Exercise objective →
Turn the entries below, starting at the line that contains "This screenshot has height=145, width=212." and ending at the final line of the entries, into a JSON list of strings with one string per line and no blank lines. Leave the pictures out.

[Start of Data entries]

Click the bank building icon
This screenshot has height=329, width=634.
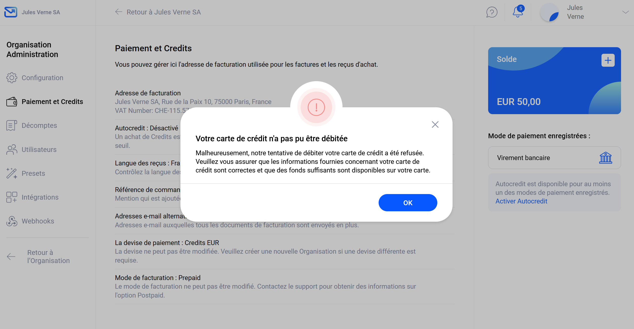pos(606,158)
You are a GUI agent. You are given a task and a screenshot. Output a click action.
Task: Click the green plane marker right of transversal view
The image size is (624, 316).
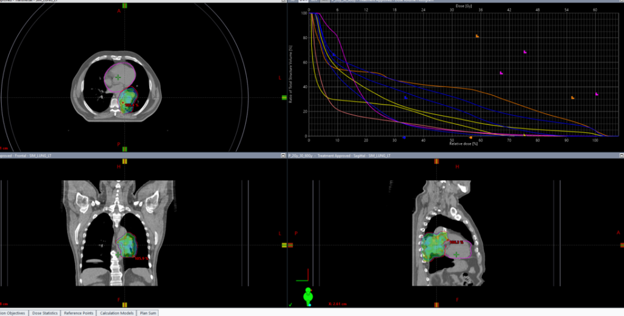click(284, 97)
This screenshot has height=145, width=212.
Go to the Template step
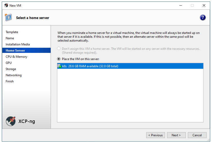point(12,32)

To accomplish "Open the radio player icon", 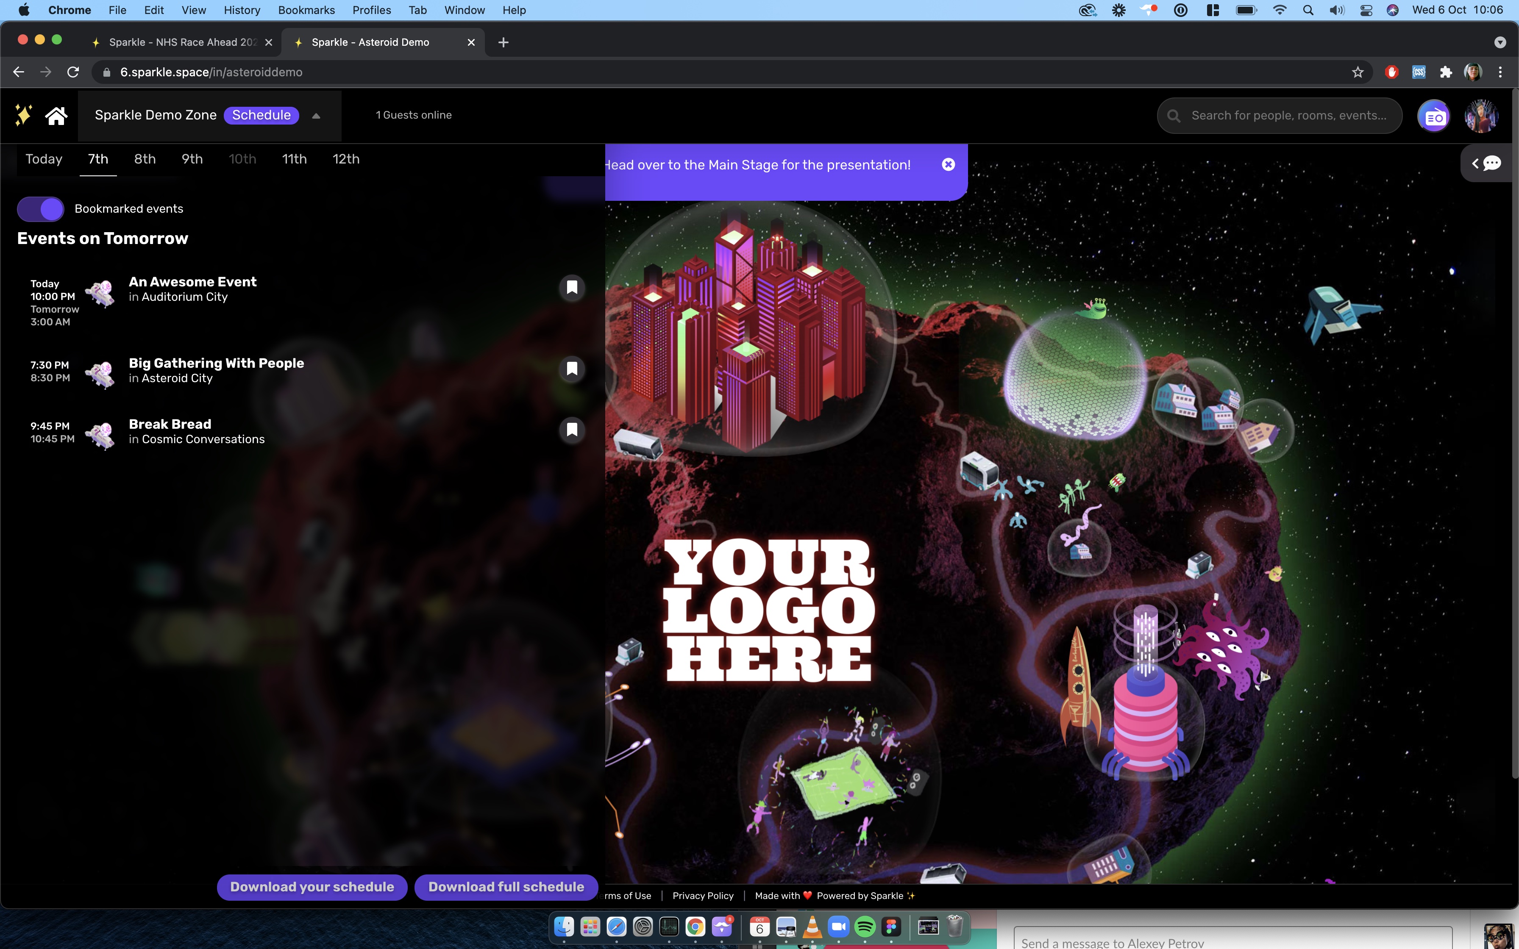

[End of Data entries]

Result →
[
  "This screenshot has height=145, width=212.",
  "Go to the Template step",
  "point(12,32)",
  "To accomplish \"Open the radio player icon\", "
]